THE PROBLEM. Copy every one of the records below word for word, keeping each line as it appears.

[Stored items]
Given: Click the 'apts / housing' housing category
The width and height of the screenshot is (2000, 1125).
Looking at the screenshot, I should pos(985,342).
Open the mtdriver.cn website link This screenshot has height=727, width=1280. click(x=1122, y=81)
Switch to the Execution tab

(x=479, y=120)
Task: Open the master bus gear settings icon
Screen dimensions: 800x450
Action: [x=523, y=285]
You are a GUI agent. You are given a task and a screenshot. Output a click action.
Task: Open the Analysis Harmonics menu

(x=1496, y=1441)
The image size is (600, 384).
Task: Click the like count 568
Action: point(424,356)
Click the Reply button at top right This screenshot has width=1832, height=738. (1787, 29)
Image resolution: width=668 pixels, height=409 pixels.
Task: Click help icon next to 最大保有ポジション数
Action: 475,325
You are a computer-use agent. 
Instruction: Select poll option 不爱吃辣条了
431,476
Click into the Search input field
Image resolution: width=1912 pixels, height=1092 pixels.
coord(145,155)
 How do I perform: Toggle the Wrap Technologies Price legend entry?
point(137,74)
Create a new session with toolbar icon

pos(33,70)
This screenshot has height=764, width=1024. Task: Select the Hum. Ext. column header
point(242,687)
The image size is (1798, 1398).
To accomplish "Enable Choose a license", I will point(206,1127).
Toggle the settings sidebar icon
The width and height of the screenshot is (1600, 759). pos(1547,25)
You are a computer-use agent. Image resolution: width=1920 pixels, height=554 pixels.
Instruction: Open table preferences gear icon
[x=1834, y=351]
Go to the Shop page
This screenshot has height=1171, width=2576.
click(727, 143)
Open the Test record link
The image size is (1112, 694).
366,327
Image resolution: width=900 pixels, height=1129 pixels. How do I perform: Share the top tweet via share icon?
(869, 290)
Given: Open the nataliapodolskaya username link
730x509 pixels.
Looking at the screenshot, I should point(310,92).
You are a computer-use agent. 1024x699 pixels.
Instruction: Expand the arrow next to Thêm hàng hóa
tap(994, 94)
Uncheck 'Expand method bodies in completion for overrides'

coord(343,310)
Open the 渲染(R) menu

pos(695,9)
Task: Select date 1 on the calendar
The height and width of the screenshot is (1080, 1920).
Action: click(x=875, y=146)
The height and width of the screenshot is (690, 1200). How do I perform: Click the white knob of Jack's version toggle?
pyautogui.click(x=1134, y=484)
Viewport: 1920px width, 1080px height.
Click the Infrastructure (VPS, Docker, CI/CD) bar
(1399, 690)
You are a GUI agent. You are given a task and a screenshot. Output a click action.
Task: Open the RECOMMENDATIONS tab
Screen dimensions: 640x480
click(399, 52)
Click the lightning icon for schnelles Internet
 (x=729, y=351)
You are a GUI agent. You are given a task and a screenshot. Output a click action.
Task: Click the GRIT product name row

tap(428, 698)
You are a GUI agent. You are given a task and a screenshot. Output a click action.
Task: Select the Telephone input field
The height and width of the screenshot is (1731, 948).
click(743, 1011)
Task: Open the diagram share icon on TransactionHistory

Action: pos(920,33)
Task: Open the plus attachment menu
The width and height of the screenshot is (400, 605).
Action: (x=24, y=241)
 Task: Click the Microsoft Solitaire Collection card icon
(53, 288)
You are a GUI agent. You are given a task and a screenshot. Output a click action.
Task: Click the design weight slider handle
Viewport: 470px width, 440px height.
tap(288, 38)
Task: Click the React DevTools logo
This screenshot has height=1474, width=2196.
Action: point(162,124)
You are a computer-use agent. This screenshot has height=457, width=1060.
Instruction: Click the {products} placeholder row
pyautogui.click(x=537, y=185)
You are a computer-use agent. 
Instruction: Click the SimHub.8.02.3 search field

RIGHT ANSWER.
Given: Click the 'apts / housing' housing category
The width and height of the screenshot is (2000, 1125).
Looking at the screenshot, I should pos(985,342).
Open the mtdriver.cn website link This screenshot has height=727, width=1280. click(x=1122, y=81)
Switch to the Execution tab

(x=479, y=120)
Task: Open the master bus gear settings icon
Screen dimensions: 800x450
Action: [x=523, y=285]
You are a GUI agent. You are given a task and a screenshot. Output a click action.
Task: Open the Analysis Harmonics menu

(x=1496, y=1441)
The image size is (600, 384).
Task: Click the like count 568
Action: point(424,356)
Click the Reply button at top right This screenshot has width=1832, height=738. (1787, 29)
Image resolution: width=668 pixels, height=409 pixels.
Task: Click help icon next to 最大保有ポジション数
Action: 475,325
You are a computer-use agent. 
Instruction: Select poll option 不爱吃辣条了
431,476
Click into the Search input field
Image resolution: width=1912 pixels, height=1092 pixels.
coord(145,155)
 How do I perform: Toggle the Wrap Technologies Price legend entry?
point(137,74)
Create a new session with toolbar icon

pos(33,70)
This screenshot has height=764, width=1024. Task: Select the Hum. Ext. column header
point(242,687)
The image size is (1798, 1398).
To accomplish "Enable Choose a license", I will point(206,1127).
Toggle the settings sidebar icon
The width and height of the screenshot is (1600, 759). pos(1547,25)
You are a computer-use agent. Image resolution: width=1920 pixels, height=554 pixels.
Instruction: Open table preferences gear icon
[x=1834, y=351]
Go to the Shop page
This screenshot has height=1171, width=2576.
click(727, 143)
Open the Test record link
The image size is (1112, 694).
366,327
Image resolution: width=900 pixels, height=1129 pixels. How do I perform: Share the top tweet via share icon?
(869, 290)
Given: Open the nataliapodolskaya username link
730x509 pixels.
Looking at the screenshot, I should point(310,92).
You are a computer-use agent. 1024x699 pixels.
Instruction: Expand the arrow next to Thêm hàng hóa
tap(994, 94)
Uncheck 'Expand method bodies in completion for overrides'

coord(343,310)
Open the 渲染(R) menu

pos(695,9)
Task: Select date 1 on the calendar
The height and width of the screenshot is (1080, 1920).
Action: click(x=875, y=146)
The height and width of the screenshot is (690, 1200). How do I perform: Click the white knob of Jack's version toggle?
pyautogui.click(x=1134, y=484)
Viewport: 1920px width, 1080px height.
Click the Infrastructure (VPS, Docker, CI/CD) bar
(1399, 690)
You are a GUI agent. You are given a task and a screenshot. Output a click action.
Task: Open the RECOMMENDATIONS tab
Screen dimensions: 640x480
click(399, 52)
Click the lightning icon for schnelles Internet
 (x=729, y=351)
You are a GUI agent. You are given a task and a screenshot. Output a click action.
Task: Click the GRIT product name row

tap(428, 698)
You are a GUI agent. You are given a task and a screenshot. Output a click action.
Task: Select the Telephone input field
The height and width of the screenshot is (1731, 948).
click(743, 1011)
Task: Open the diagram share icon on TransactionHistory

Action: pos(920,33)
Task: Open the plus attachment menu
The width and height of the screenshot is (400, 605).
Action: (x=24, y=241)
 Task: Click the Microsoft Solitaire Collection card icon
(53, 288)
You are a GUI agent. You are given a task and a screenshot. Output a click action.
Task: Click the design weight slider handle
Viewport: 470px width, 440px height.
tap(288, 38)
Task: Click the React DevTools logo
This screenshot has height=1474, width=2196.
Action: point(162,124)
You are a computer-use agent. This screenshot has height=457, width=1060.
Instruction: Click the {products} placeholder row
pyautogui.click(x=537, y=185)
You are a computer-use agent. 
Instruction: Click the SimHub.8.02.3 search field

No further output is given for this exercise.